🤖 AI Summary
Current AI-based image detectors heavily rely on generator-specific artifacts, rendering them ineffective against cascaded degradation—induced by multi-round cross-platform sharing and post-processing—in real-world scenarios, thereby suffering from poor generalization. To address this, we propose a Real-image-centered Envelope Modeling (REM) paradigm that abandons reliance on volatile artifacts and instead learns a robust manifold boundary of authentic images in feature space. Methodologically, REM synthesizes near-authentic samples via self-reconstructive feature perturbation and jointly optimizes an envelope estimator with cross-domain consistency regularization to learn a compact, resilient envelope of the real-image distribution. Evaluated on eight standard benchmarks, REM achieves an average improvement of 7.5% in detection accuracy. Moreover, on our newly constructed RealChain benchmark—designed to simulate realistic cascaded degradation—it significantly outperforms existing methods, establishing a foundation for highly robust, real-world deployment of AI-generated image detection.
📝 Abstract
The rapid progress of generative models has intensified the need for reliable and robust detection under real-world conditions. However, existing detectors often overfit to generator-specific artifacts and remain highly sensitive to real-world degradations. As generative architectures evolve and images undergo multi-round cross-platform sharing and post-processing (chain degradations), these artifact cues become obsolete and harder to detect. To address this, we propose Real-centric Envelope Modeling (REM), a new paradigm that shifts detection from learning generator artifacts to modeling the robust distribution of real images. REM introduces feature-level perturbations in self-reconstruction to generate near-real samples, and employs an envelope estimator with cross-domain consistency to learn a boundary enclosing the real image manifold.

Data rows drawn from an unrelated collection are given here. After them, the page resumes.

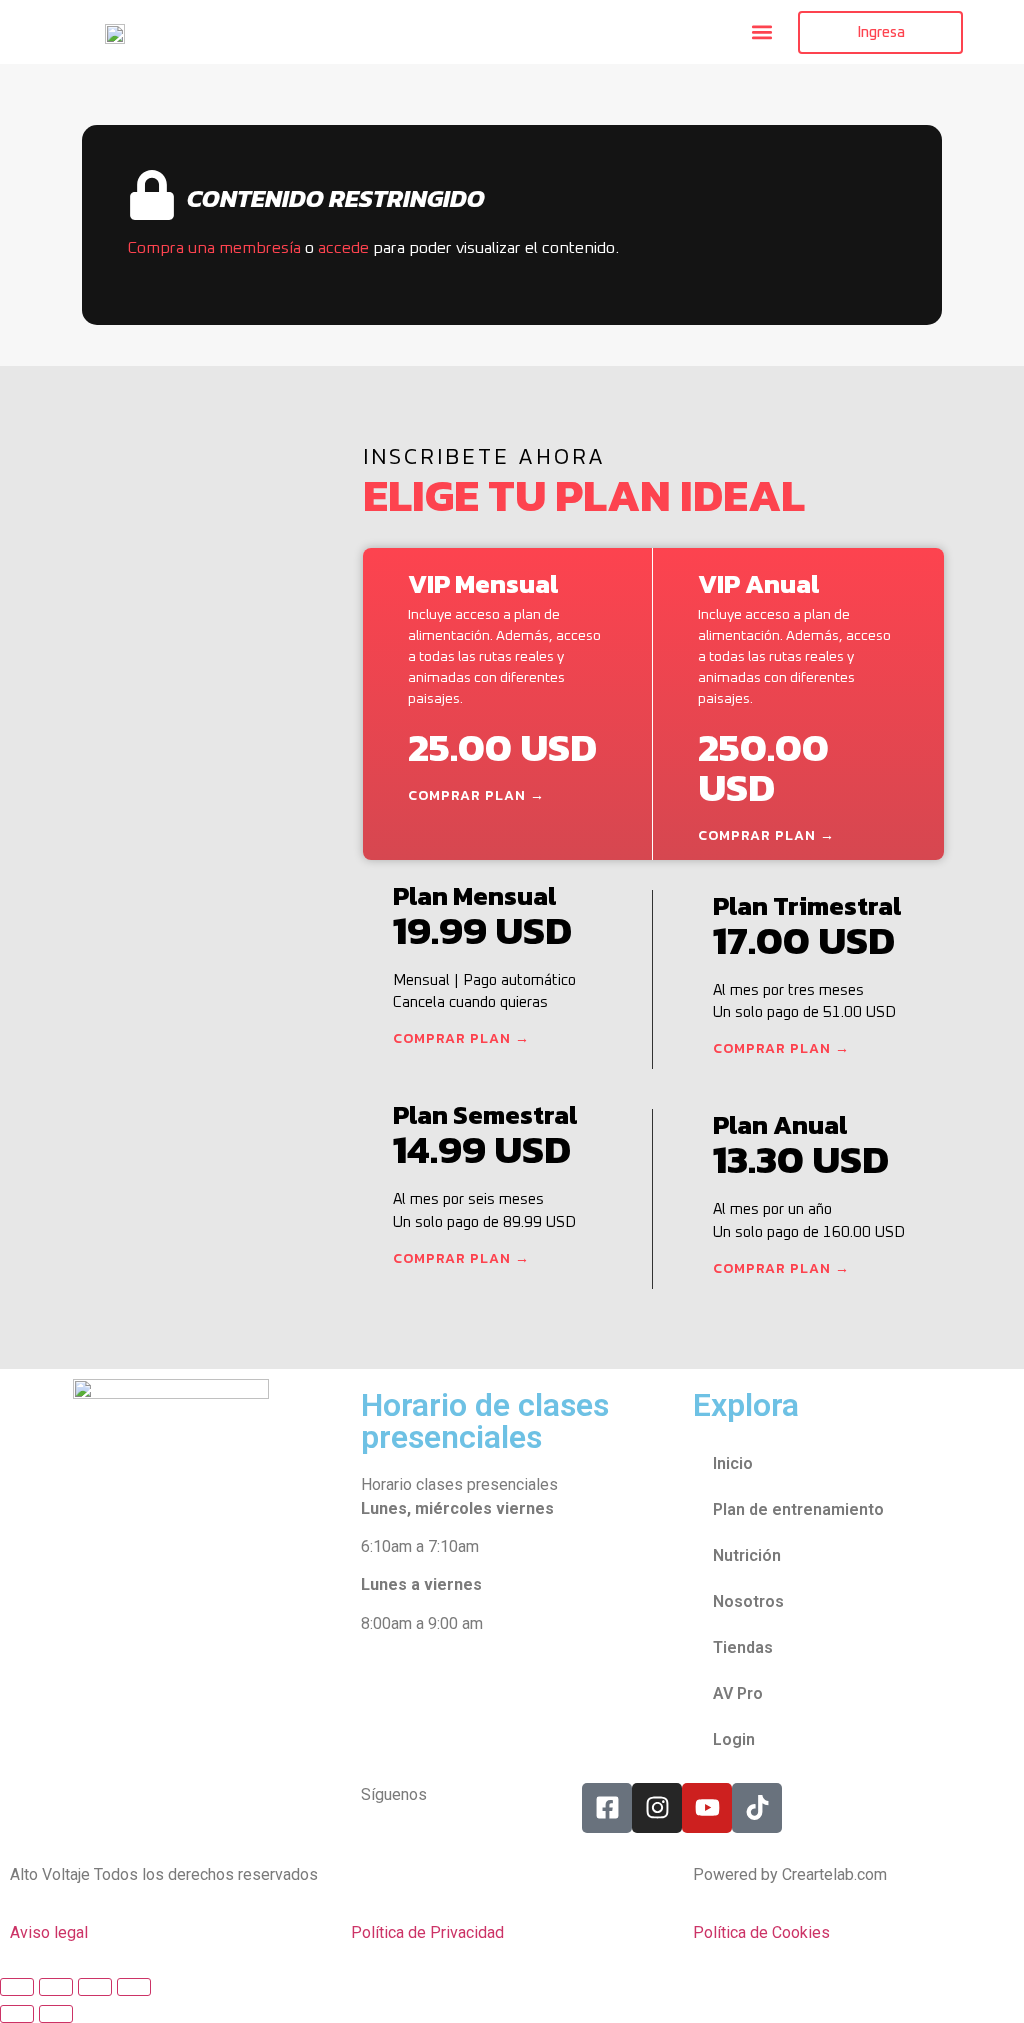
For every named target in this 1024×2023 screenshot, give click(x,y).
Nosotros (748, 1601)
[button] (761, 32)
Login (734, 1739)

We further build RealChain, a comprehensive benchmark covering both open-source and commercial generators with simulated real-world degradation. Across eight benchmark evaluations, REM achieves an average improvement of 7.5% over state-of-the-art methods, and notably maintains exceptional generalization on the severely degraded RealChain benchmark, establishing a solid foundation for synthetic image detection under real-world conditions. The code and the RealChain benchmark will be made publicly available upon acceptance of the paper.